The White House revealed a broad set of rules and principles on Monday aimed at ensuring that the United States “leads the way” in regulating artificial intelligence (AI), which is the subject of intense international competition.
President Joe Biden will issue an executive order demanding AI developers submit the results of their security tests to the federal government when their projects pose “a serious risk to national security, national economic security, or public health.”
The official announcement is scheduled for Monday at an event at the White House. Biden is leveraging a law dating back to the Cold War, the Defense Production Act (1950), granting the government certain coercive powers over companies when national security is at stake. The criteria for these security tests will be set at the federal level, according to the US government.

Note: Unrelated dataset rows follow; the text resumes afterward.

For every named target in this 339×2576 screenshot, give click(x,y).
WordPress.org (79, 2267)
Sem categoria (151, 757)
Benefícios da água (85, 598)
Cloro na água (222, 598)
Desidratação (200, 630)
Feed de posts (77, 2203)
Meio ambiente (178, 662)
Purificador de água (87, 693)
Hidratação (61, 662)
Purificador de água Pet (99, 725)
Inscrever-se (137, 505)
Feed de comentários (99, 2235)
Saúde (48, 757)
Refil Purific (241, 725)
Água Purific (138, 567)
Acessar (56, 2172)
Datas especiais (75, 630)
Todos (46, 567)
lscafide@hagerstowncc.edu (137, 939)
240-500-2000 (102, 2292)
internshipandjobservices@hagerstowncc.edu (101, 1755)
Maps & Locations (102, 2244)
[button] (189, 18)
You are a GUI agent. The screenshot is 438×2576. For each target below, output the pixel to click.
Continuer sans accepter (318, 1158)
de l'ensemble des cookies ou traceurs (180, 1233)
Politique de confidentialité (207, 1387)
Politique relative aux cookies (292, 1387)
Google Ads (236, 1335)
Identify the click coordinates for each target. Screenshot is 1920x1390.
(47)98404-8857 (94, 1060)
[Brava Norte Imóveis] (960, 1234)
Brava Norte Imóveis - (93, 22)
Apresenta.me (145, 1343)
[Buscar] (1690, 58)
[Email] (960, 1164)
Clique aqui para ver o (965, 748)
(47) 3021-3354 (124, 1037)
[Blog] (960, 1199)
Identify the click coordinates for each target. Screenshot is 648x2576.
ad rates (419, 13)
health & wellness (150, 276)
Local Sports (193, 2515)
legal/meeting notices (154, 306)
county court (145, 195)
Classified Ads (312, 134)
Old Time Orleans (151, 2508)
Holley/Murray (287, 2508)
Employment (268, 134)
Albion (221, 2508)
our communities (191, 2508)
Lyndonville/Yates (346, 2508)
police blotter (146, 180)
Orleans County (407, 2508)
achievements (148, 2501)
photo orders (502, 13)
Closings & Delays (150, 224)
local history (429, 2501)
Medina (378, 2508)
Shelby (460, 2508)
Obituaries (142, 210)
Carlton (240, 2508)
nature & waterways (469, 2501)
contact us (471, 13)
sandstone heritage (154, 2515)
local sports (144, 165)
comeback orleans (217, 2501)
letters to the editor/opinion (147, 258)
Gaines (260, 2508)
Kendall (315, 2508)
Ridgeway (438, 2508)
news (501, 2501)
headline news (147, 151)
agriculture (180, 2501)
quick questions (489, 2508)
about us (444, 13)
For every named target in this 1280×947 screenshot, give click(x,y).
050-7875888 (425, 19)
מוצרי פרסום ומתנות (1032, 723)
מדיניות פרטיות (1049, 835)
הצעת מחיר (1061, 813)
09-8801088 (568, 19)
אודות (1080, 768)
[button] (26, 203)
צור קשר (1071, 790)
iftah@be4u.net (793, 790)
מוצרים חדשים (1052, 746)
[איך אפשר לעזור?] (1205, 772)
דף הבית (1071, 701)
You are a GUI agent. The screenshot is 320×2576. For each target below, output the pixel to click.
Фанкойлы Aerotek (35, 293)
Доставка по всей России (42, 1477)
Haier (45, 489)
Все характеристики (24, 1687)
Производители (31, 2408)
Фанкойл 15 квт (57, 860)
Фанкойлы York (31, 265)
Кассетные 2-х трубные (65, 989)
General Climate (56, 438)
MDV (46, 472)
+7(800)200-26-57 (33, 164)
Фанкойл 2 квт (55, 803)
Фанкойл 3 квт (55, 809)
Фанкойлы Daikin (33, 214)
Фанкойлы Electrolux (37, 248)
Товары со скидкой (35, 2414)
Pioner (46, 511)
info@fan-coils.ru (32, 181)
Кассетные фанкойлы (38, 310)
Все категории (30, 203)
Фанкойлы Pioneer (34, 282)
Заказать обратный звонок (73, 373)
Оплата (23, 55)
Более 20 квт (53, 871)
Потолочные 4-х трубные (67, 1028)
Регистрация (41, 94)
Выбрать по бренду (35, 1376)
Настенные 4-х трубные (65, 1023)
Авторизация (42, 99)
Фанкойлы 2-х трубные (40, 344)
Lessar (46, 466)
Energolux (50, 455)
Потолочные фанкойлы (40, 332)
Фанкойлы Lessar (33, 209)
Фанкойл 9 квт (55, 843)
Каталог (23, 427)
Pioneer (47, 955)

In July, several digital giants, including Microsoft and Google, had already committed to subjecting their AI systems to external tests. The White House aims to pay particular attention to the risks posed by AI development in biotechnology and infrastructure fields. Recommendations will also be issued concerning the detection and identification of AI-generated content, a technology capable of rapidly producing highly realistic images, sounds, and even videos.
The administration also promises to publish guidelines addressing discrimination, given the biases that AI systems might have, and pledges to monitor the impact of this technological revolution on employment.
However, Biden has limited maneuverability. Any truly binding and ambitious AI regulations would need to go through Congress. Yet, the Legislature is deeply divided between Democrats and Republicans, making the adoption of a comprehensive law highly unlikely.
In response to the announcement, the Software Publishers Association (BAS) also called for “a new legislative framework to create specific safeguards for artificial intelligence.”
The regulation of AI is a subject of intense international competition. The European Union, which generates numerous digital regulations, aims to establish a regulatory framework for this technology by the end of the year, hoping to set the pace globally.